We use that the number of "distinct" $v$ with respect to the classifiers $\textrm{sgn}\langle \cdot, z_i \rangle$ is $$ \sum_{i=0}^{d-1} \binom{n-1}{i} \le \left( \frac{ne}{d} \right)^d $$

The proof can be found in [Bürgisser and Cucker (2013), Lemma 13.7]. (Anyone has a better reference?)

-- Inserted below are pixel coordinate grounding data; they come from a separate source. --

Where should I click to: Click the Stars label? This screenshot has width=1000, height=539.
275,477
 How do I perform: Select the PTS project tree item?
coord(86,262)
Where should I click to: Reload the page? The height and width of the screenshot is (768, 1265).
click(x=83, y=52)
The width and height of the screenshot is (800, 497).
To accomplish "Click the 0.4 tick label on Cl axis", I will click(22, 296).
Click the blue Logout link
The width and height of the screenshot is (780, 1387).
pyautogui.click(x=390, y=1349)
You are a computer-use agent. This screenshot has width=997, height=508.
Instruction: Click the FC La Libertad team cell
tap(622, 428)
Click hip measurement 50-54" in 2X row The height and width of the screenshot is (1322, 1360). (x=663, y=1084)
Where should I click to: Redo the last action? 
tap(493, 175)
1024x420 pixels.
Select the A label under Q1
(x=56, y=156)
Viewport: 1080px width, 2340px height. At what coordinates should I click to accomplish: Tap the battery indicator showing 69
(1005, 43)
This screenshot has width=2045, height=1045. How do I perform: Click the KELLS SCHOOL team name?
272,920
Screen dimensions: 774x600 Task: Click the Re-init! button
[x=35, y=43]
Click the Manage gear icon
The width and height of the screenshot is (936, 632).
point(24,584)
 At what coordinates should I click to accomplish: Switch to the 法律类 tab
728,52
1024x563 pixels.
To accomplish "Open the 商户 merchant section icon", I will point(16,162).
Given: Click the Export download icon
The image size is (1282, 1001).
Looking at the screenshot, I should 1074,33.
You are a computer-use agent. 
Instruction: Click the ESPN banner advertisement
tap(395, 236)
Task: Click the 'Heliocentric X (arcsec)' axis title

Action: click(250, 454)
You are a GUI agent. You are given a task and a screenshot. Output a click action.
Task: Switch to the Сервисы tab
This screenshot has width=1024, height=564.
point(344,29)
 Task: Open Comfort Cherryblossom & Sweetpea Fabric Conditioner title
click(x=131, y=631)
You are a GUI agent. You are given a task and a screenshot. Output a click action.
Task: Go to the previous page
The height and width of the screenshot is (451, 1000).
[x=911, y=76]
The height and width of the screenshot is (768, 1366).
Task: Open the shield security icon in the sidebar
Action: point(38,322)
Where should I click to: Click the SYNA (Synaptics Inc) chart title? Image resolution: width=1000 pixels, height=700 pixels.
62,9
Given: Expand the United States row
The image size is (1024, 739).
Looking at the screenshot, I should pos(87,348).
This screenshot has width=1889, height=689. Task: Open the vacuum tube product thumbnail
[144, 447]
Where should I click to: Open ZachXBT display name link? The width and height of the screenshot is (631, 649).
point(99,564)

Let $X = \lvert \left\{ i ~:~ \langle z_i, e_1 \rangle \right\} \rvert$ for a basis vector $e_1$. Then, by the union bound $$ \PP \left[ ~\exists v ~~ \lvert \left\{ i ~:~ \langle z_i, v \rangle > 0 \right\}\rvert < cn \right] \\ \le \left( \frac{ne}{d} \right)^d \PP \left[ X < cn \right] \\ \le \exp(d\log(n) - \frac{n}{16} + d - d \log{d}) \\ = \exp(\log(160)d - 9d) \xrightarrow{d \to \infty} 0$$

where we used the Chernoff bound on $\PP[X < cn]$, in the form $$ \PP\left[X \le (1 - \delta) \mathbb E[X] \right] \le \exp(-\frac12 \delta^2 \mathbb E[X]). $$

As noted in the comment by Sandeep Silwal, $n_{\text{min}} \ge d$ due to the strict inequality sign in the question. So the answer to the original question is $n_{\text{min}} = \Theta(d)$.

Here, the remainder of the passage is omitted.